TASK ITEM |
Copy word for word, please, the lines of the entries below running from the one containing "The width and" to the one containing "Open Ручной выбор вариантов link", both ends included.

INFORMATION SUPPLIED Start Marker

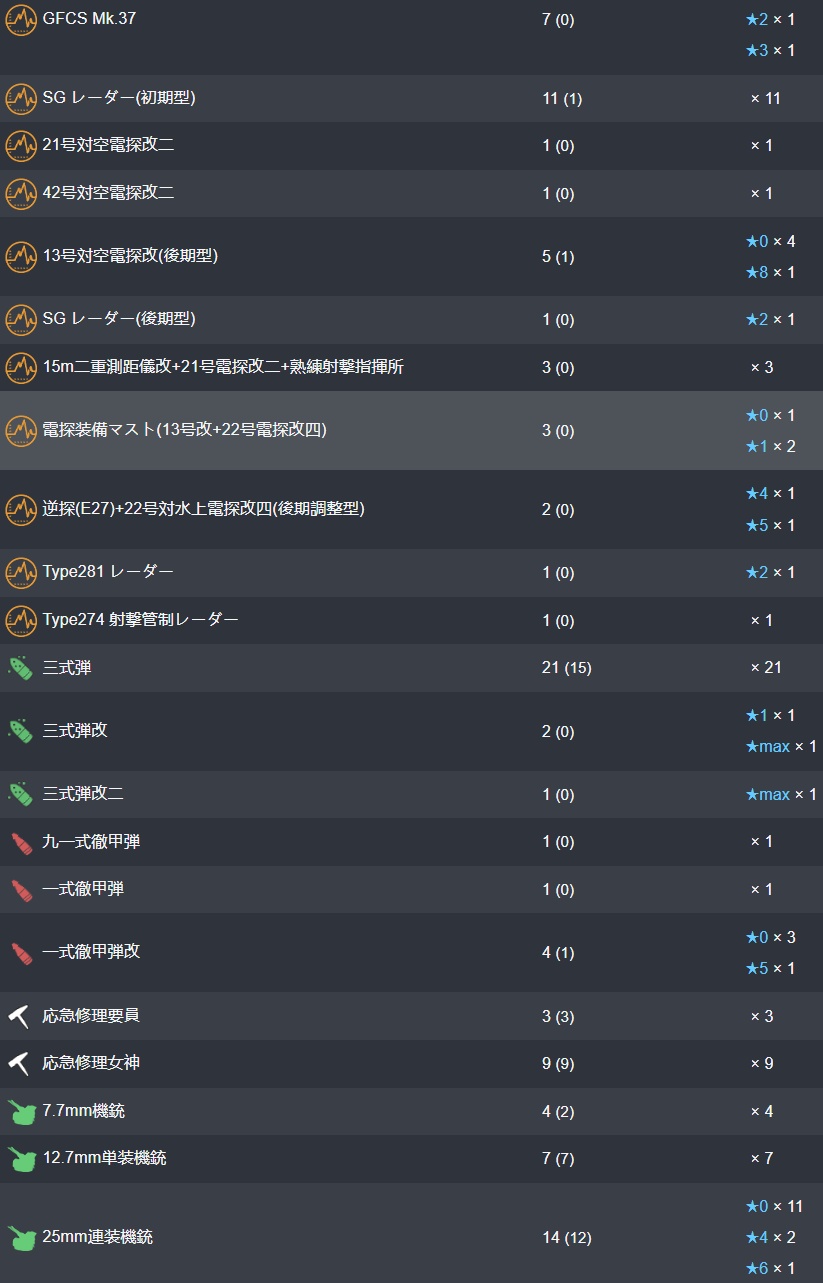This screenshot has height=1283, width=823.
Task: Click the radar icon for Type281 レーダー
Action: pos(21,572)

INFORMATION SUPPLIED End Marker
INFORMATION SUPPLIED Start Marker

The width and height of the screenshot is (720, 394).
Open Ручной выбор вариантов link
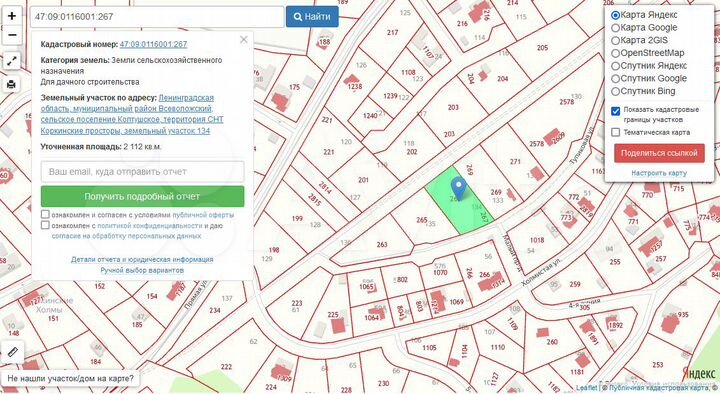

INFORMATION SUPPLIED End Marker

ANSWER |
The width and height of the screenshot is (720, 394).
Open Ручной выбор вариантов link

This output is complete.